The required output is every line from the one containing "Expand video options arrow next to Video" through the last line of the listing below, copied exactly, pictures excluded.
.....
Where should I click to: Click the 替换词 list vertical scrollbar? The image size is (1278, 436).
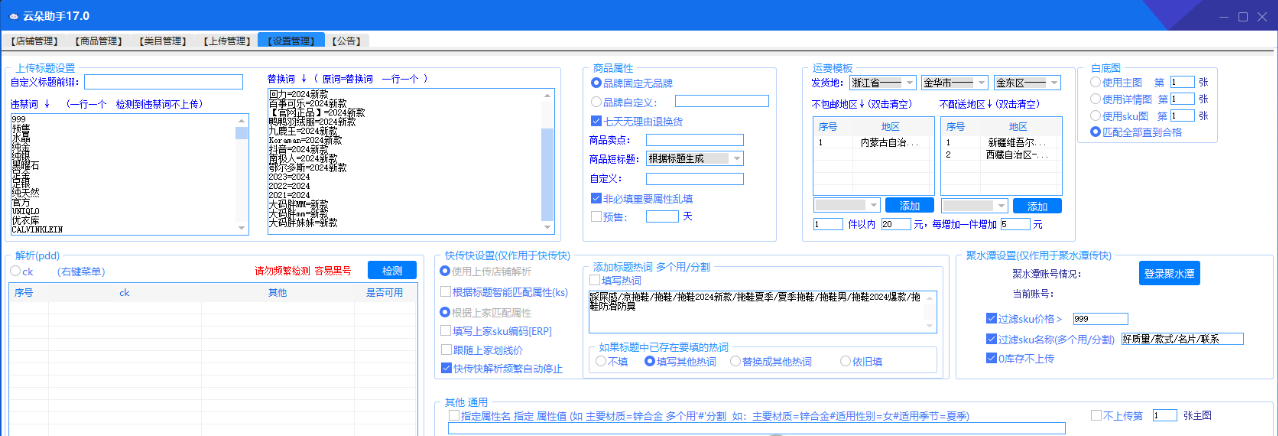(x=546, y=160)
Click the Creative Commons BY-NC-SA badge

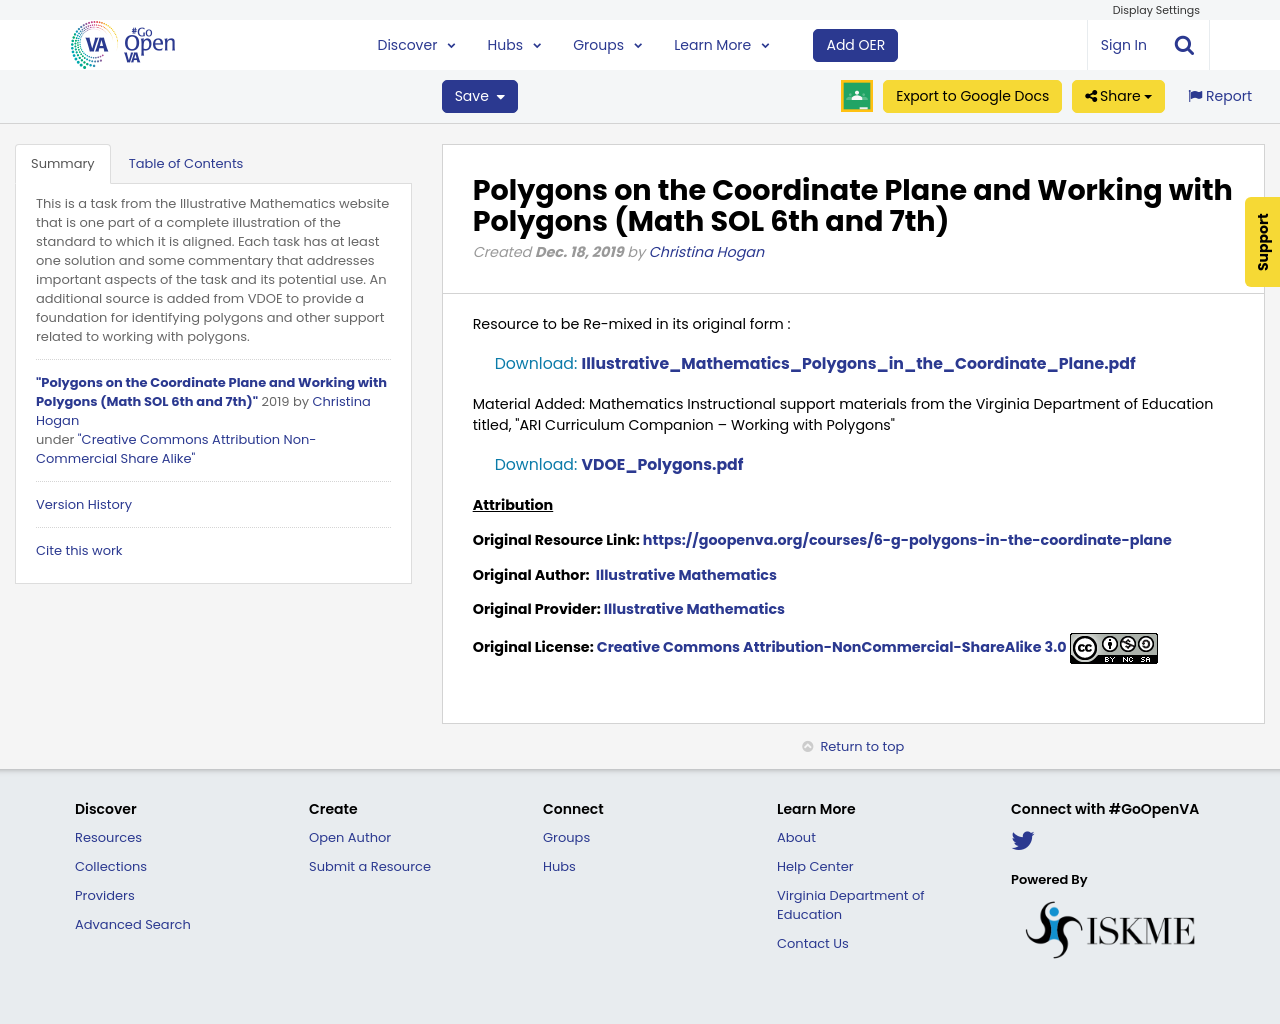tap(1113, 646)
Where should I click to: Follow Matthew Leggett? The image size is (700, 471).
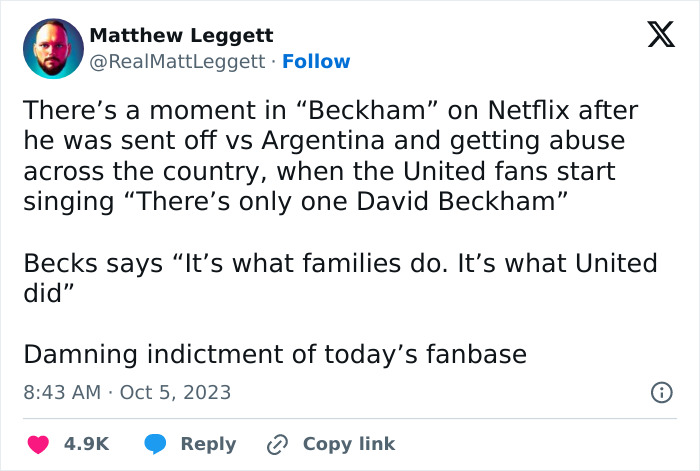316,62
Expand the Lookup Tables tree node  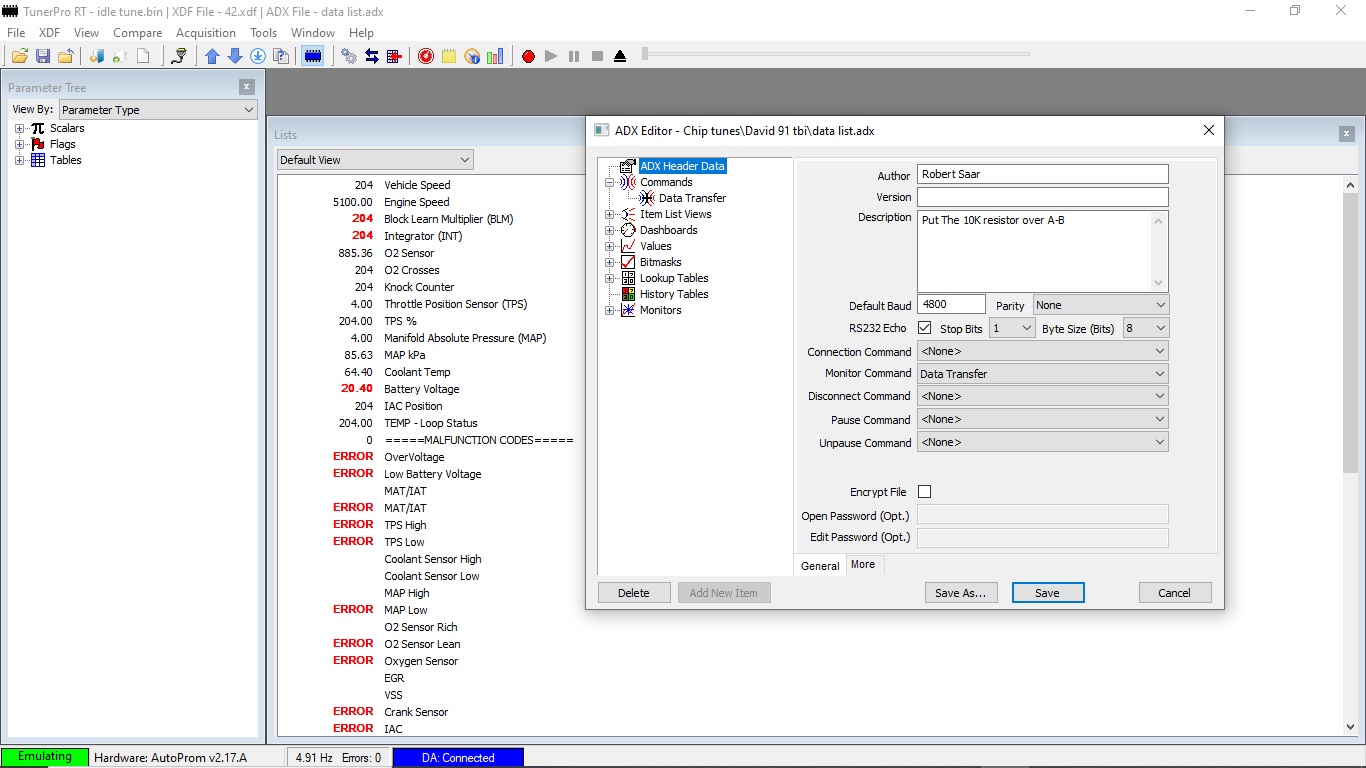point(609,278)
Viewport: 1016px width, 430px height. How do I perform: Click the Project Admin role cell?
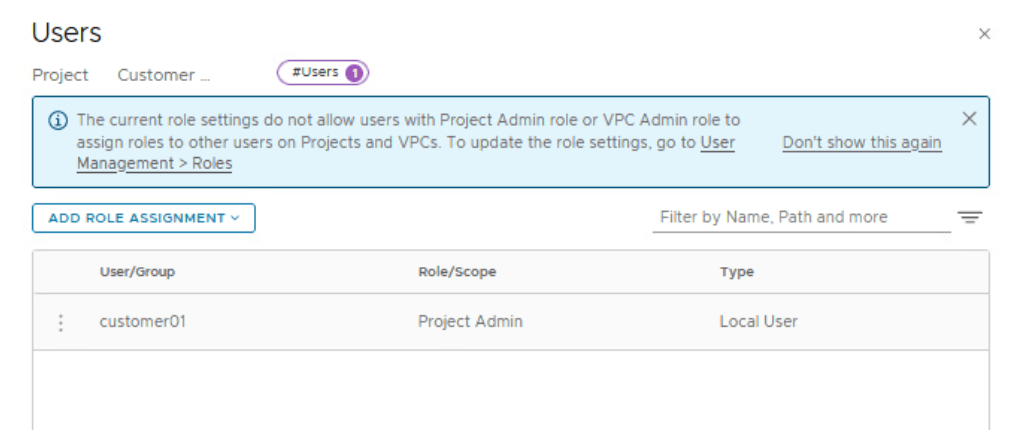click(469, 322)
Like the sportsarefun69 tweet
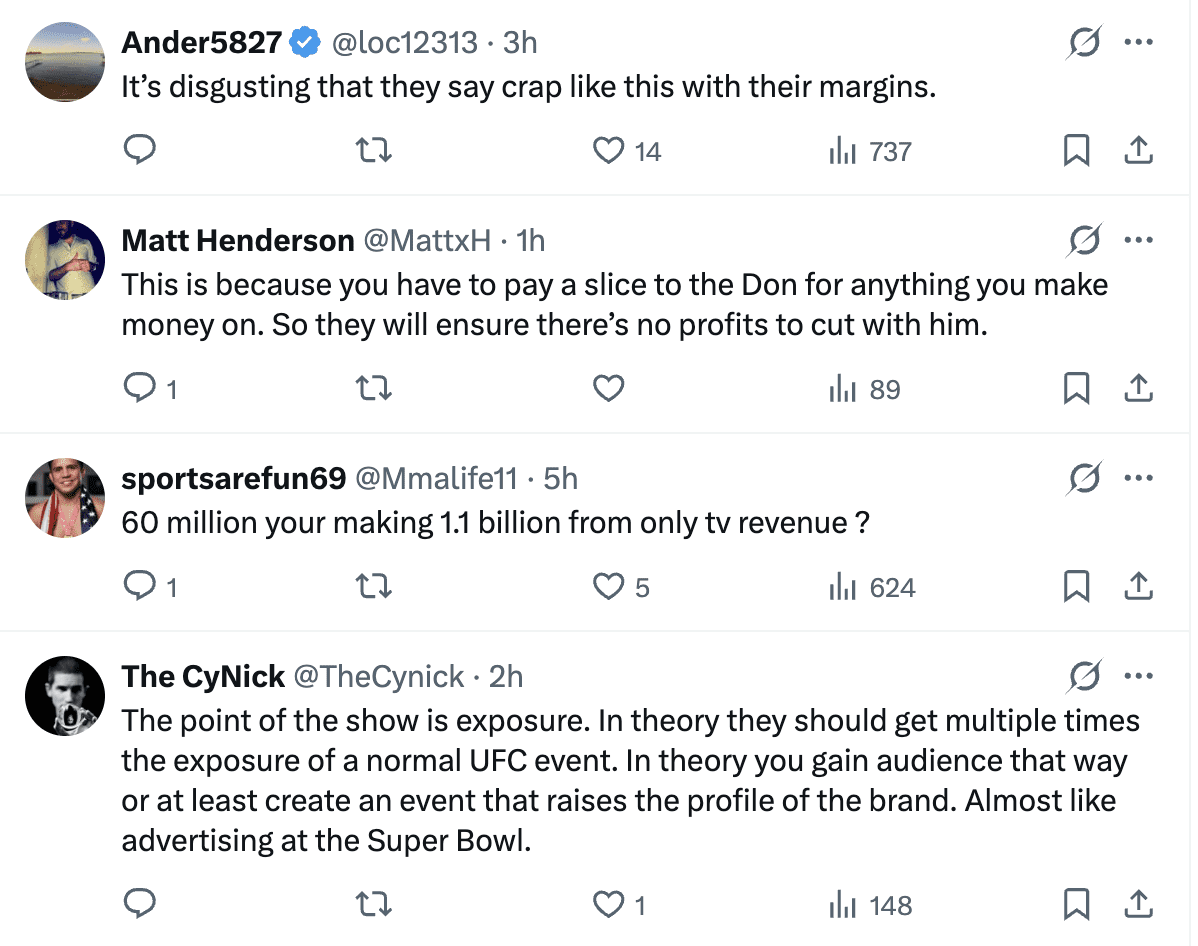Viewport: 1198px width, 946px height. click(609, 587)

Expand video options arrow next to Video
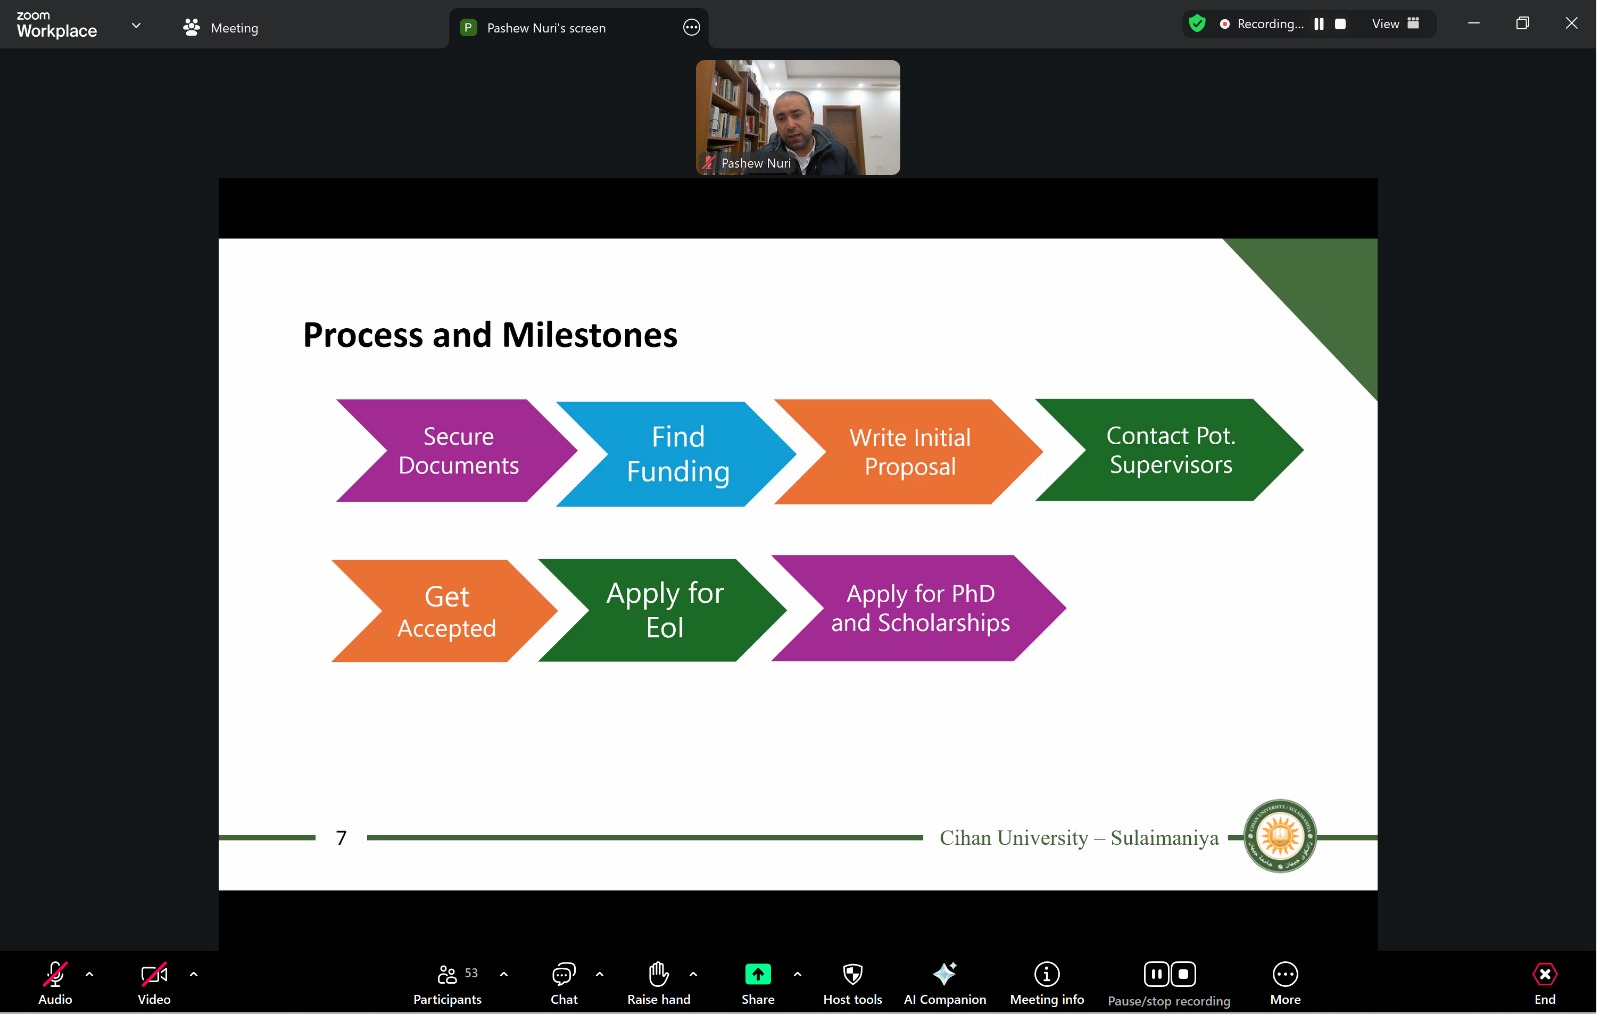tap(193, 974)
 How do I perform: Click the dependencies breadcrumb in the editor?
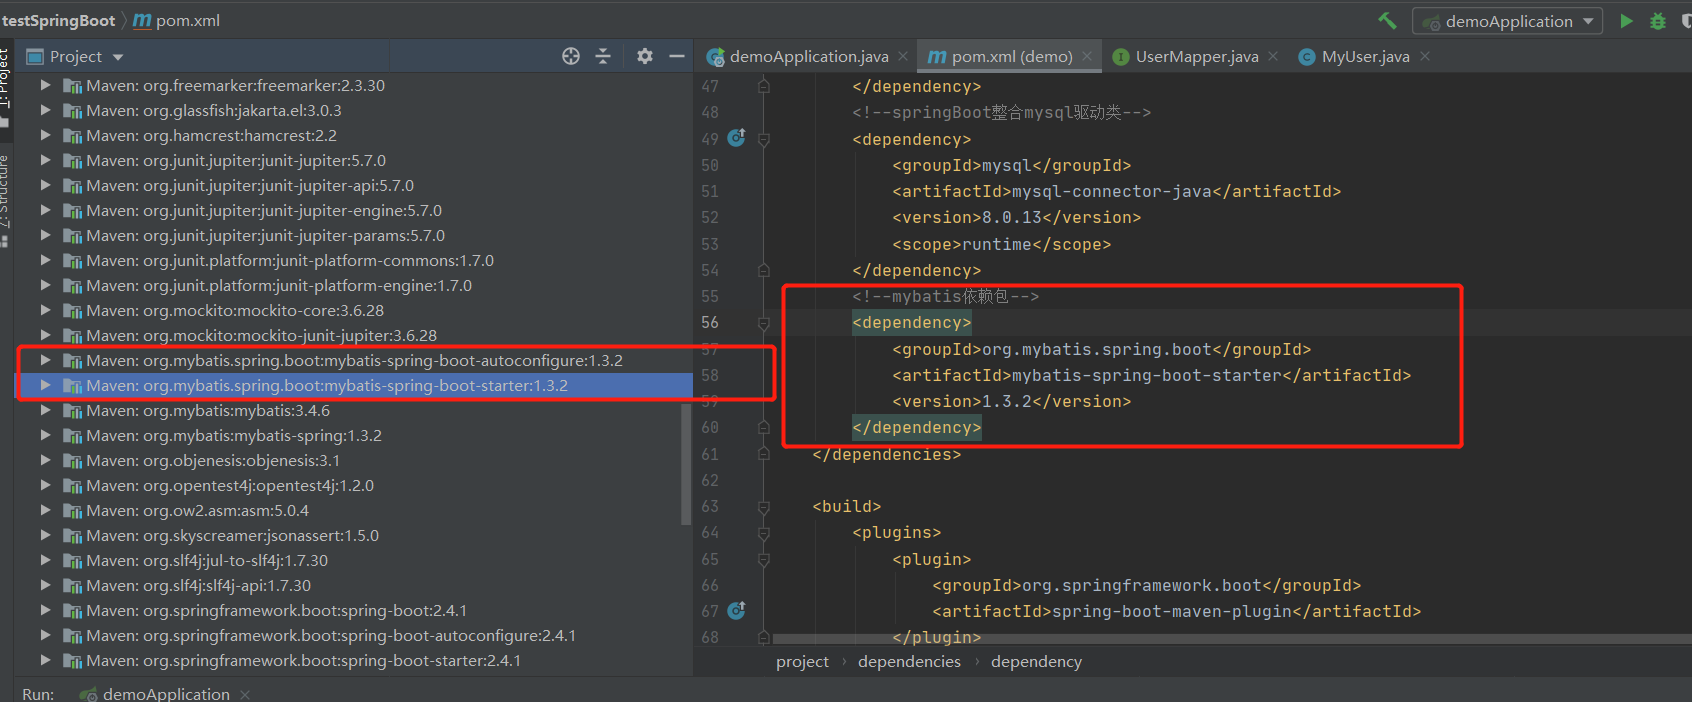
.....
# Task solution
Expand video options arrow next to Video
tap(193, 974)
 How do I perform: Click the dependencies breadcrumb in the editor?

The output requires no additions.